* [PASAJE EXTRAÍDO]:
******************************
Imaginen a alguien que gasta enormes cantidades de dinero en juegos de azar con el propósito de proporcionar una buena vida a su familia, y cuando después de mucho perder logra ganar una fortuna se encuentra con que su pareja lo ha abandonado harta de sus insensateces y los acreedores le han vuelto a dejar en la ruina. Ha sido víctima de una de esas paradojas indeseables en la que el ansiado éxito conduce a una situación aún peor que la de partida.

Cataluña y España se encaminan irremediablemente hacia una de esas situaciones, pues con todas las vías de diálogo colapsadas y una relación de franca confrontación, el más que probable éxito electoral del frente nacionalista catalán obligará a sus promotores a la declaración unilateral de independencia, asumiendo de ese modo unas consecuencias impredecibles.
******************************
* [ENTRADAS PROPORCIONADAS]:

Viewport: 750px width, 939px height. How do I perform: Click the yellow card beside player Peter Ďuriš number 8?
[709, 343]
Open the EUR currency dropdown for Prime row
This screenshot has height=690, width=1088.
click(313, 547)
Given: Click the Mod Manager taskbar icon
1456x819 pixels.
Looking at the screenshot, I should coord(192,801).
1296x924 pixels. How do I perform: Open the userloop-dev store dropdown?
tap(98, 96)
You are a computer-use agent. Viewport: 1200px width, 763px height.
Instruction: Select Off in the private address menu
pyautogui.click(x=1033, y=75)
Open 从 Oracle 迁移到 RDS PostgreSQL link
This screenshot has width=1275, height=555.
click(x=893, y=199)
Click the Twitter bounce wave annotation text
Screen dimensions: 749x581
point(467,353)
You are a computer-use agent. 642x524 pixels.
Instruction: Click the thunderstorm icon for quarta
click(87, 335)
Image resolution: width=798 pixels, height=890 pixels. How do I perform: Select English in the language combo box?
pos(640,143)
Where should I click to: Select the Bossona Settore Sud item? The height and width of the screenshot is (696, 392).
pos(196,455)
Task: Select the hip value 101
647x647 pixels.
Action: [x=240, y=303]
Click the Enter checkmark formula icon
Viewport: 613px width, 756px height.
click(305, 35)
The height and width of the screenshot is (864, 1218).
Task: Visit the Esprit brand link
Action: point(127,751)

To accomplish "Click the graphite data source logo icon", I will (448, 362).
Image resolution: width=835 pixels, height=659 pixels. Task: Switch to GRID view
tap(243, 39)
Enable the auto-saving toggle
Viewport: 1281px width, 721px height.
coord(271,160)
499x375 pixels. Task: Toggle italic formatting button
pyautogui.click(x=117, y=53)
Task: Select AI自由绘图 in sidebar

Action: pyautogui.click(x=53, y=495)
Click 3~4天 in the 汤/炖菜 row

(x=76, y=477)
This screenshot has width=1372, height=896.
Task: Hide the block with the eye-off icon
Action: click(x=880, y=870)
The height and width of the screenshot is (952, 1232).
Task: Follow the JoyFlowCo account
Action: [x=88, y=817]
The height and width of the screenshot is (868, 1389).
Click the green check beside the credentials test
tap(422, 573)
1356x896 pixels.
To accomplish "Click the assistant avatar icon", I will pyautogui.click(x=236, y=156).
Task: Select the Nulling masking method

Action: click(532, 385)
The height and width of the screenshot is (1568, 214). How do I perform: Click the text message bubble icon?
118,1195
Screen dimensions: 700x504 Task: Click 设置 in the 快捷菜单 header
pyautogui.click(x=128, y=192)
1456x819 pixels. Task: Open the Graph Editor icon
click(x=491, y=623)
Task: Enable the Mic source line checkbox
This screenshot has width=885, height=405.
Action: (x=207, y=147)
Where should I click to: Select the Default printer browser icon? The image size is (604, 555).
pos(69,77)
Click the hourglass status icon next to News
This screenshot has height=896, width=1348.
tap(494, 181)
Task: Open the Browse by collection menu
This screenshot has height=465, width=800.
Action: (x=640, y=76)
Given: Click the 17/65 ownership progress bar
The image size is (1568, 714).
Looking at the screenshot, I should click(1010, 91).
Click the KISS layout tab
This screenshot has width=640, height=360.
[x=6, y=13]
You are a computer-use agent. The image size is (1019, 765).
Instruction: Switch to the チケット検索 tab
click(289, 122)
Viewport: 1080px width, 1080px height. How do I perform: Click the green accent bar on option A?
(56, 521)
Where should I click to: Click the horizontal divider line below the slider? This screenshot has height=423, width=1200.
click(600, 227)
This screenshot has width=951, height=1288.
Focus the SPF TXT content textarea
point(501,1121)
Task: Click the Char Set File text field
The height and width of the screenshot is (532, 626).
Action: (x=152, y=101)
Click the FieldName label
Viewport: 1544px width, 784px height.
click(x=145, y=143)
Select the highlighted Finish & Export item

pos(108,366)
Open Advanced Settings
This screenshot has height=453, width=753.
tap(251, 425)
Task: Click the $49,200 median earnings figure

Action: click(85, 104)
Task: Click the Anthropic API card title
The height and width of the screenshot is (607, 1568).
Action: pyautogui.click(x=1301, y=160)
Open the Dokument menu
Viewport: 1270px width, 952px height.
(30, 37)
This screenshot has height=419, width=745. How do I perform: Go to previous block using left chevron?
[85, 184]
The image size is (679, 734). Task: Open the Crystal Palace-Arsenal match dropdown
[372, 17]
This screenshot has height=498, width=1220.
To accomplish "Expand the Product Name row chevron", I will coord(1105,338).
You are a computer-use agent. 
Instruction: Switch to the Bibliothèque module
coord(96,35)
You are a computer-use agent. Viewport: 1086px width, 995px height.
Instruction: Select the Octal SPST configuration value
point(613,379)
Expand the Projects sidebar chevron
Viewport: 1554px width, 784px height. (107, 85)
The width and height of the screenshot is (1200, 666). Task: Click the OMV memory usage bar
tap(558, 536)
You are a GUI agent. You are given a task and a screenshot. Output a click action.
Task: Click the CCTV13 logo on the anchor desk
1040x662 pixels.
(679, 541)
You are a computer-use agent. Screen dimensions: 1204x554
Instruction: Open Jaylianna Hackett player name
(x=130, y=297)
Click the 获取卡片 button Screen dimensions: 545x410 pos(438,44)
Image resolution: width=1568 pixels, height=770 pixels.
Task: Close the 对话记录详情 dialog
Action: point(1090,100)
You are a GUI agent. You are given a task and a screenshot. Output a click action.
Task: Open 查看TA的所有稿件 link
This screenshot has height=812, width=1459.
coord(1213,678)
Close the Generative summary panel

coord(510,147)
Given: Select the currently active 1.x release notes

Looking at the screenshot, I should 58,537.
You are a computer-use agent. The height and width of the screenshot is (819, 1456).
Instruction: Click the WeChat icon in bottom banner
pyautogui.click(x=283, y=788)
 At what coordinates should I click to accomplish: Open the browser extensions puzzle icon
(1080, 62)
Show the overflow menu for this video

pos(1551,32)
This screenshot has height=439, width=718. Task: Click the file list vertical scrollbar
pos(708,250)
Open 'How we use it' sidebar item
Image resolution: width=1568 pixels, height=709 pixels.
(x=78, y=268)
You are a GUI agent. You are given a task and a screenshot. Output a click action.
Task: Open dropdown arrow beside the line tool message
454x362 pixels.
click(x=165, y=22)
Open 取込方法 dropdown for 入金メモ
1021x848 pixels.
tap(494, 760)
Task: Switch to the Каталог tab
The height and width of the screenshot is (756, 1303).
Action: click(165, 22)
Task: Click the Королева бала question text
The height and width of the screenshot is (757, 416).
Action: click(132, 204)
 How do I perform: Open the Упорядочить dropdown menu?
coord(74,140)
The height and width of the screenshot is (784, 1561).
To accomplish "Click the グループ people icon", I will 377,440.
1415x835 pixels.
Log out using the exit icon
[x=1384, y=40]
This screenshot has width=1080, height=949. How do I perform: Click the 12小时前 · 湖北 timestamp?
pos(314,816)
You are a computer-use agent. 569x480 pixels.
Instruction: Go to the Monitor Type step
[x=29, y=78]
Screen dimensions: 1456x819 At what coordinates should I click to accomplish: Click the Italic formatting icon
******************************
* [TAREAS PENDIENTES]:
1. En las entradas, cambia "Instruction" por "Command" en el tramo que abre con la línea que contiene "Given: Click the Mod Manager taskbar icon" y cierra con la que contiene "click(87, 335)", y devuelve solo ese tramo sin ninguna otra modificación.
2. Prosigue el texto sobre Cataluña y España a partir de su última oración.

* [RESULTADOS ESPERADOS]:
1.
Given: Click the Mod Manager taskbar icon
1456x819 pixels.
Looking at the screenshot, I should coord(192,801).
1296x924 pixels. How do I perform: Open the userloop-dev store dropdown?
tap(98, 96)
You are a computer-use agent. Viewport: 1200px width, 763px height.
Command: Select Off in the private address menu
pyautogui.click(x=1033, y=75)
Open 从 Oracle 迁移到 RDS PostgreSQL link
This screenshot has width=1275, height=555.
click(x=893, y=199)
Click the Twitter bounce wave annotation text
Screen dimensions: 749x581
point(467,353)
You are a computer-use agent. 642x524 pixels.
Command: Click the thunderstorm icon for quarta
click(87, 335)

2.
Ya no caben más dilaciones ni malabarismos retóricos; el camino está trazado y lleva al desafío. Las leyes y la voluntad del Gobierno central impiden otra opción. Ni siquiera si se produjese un cambio de color político en el Estado a fin de año, y accediera al poder un gobierno más posibilista, sería posible una solución satisfactoria para ambas partes, pues la necesaria reforma de la Constitución para permitir iniciar el proceso secesionista exigiría un consenso que la derecha nunca estaría dispuesta a alcanzar, mientras posea una fuerza política suficiente en las instituciones.

Por otro lado, cualquier desviación de la ruta independentista traicionaría el ideario que sustancia el movimiento y frustraría las expectativas de la masa social que lo respalda, que ya se encuentra al límite del hartazgo tras tanta reivindicación inane. De ese modo, si termina pesando el pragmatismo, como ha sucedido en la Grecia de Tsipras, a los promotores de la independencia les sobreviene un arresto de prudencia, y deciden no arriesgar el bienestar de los catalanes en una aventura de incierto resultado, la única alternativa que les resta es la renuncia y su posterior desaparición del mapa político español, adaptando sus partidos al escenario legal vigente en el país. Y así se produciría la primera de esas paradojas indeseables, pues el éxito electoral del frente nacionalista puede conducir a su desaparición y al fortalecimiento de los vínculos entre Cataluña y España.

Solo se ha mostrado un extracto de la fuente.